Registering your hybrid or EV just got one step closer to being far more expensive

- The US House of Representatives just passed Donald Trump’s ‘Big Beautiful Bill’ legislation.
- It’ll now go to the Senate, where it’ll also have to pass before making it to the president’s desk.
- If approved, EV and hybrid owners could face significantly higher annual registration taxes.
After a marathon session in the House, lawmakers passed Donald Trump’s ‘Big Beautiful Bill’. While it still has to go through the Senate before becoming a law, the implications are indeed big. Under the proposal, hybrid owners could pay $100 more every year to register their car, while EV drivers would face a steeper fee of $250.
Those new taxes are meant to combat the debt that the government incurs as a result of crumbling infrastructure. Right now, that work is mostly funded by gas taxes which are currently set at $0.18 per gallon. With more people driving EVs and hybrids, people are buying gas less and so the funds are dwindling.

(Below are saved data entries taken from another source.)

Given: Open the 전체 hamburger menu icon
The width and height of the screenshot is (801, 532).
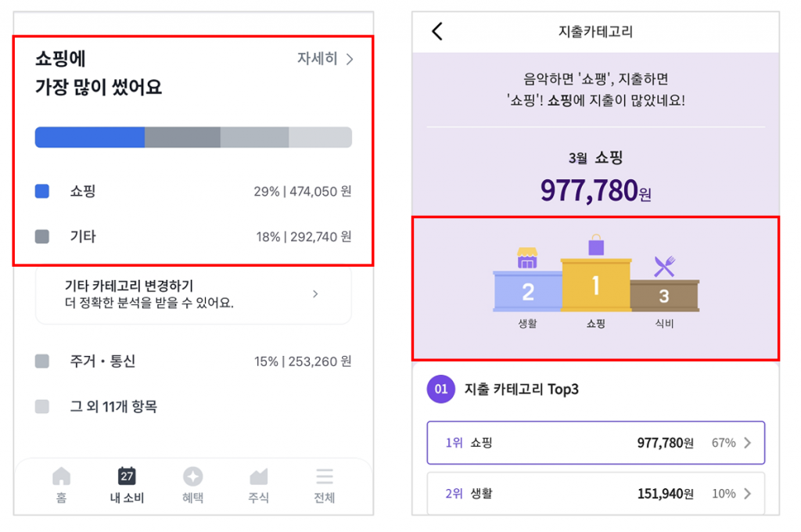Looking at the screenshot, I should (x=325, y=476).
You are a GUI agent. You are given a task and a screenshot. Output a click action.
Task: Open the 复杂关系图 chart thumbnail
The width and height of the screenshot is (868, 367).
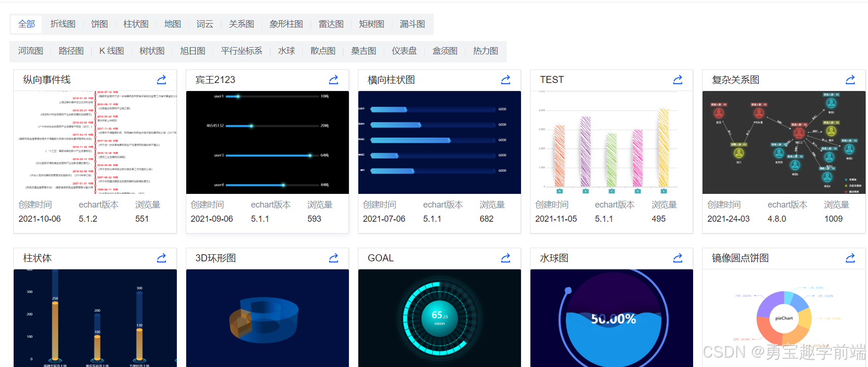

More: California’s EV Future Just Got Canceled By Washington
“The bill includes provisions from the Transportation and Infrastructure Committee to provide historic investments in the United States Coast Guard to strengthen our national and border security, as well as … ensuring that electric vehicles begin contributing to the Highway Trust Fund,” said Rep. Sam Graves (R-Mo.), chairman of the influential Transportation and Infrastructure Committee.

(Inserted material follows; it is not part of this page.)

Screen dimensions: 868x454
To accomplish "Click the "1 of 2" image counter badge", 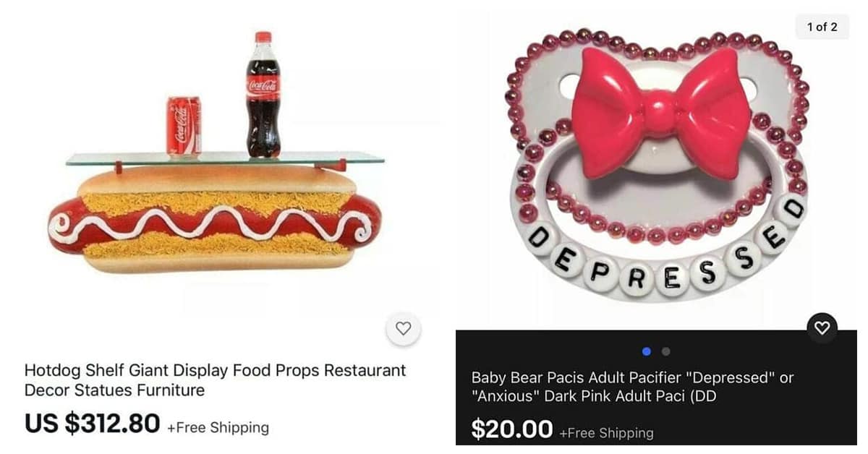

According to TTNews, the last time the Highway Trust Fund received any sort of assistance was back in 2021. Despite that, it goes into tens of billions of dollars of debt every year. Since EVs buy very little fuel, they’ve often been seen as freeloaders on American roads. Hybrids fall into the murky middle. Both tend to weigh more on average than a gas-powered car in the same segment so it’s worth considering that they have the potential to do more damage.
A Broken System Gets a Shakeup
The reality here is that with or without EVs and hybrids, the government’s plan for funding highway infrastructure was a failure. It’s never been tied to inflation, so it’s continually lagging behind, and now we’re here, 20 billion dollars in debt annually.
That said, it seems that the pendulum of failure might be swinging just as strongly but in the other direction now. As we pointed out in our earlier coverage of this topic, now, EV and hybrid drivers will end up paying far more than gas-car drivers. Ultimately, this could still end up getting axed before it becomes law. GOP leaders in the Senate could make several changes before trying to pass it there.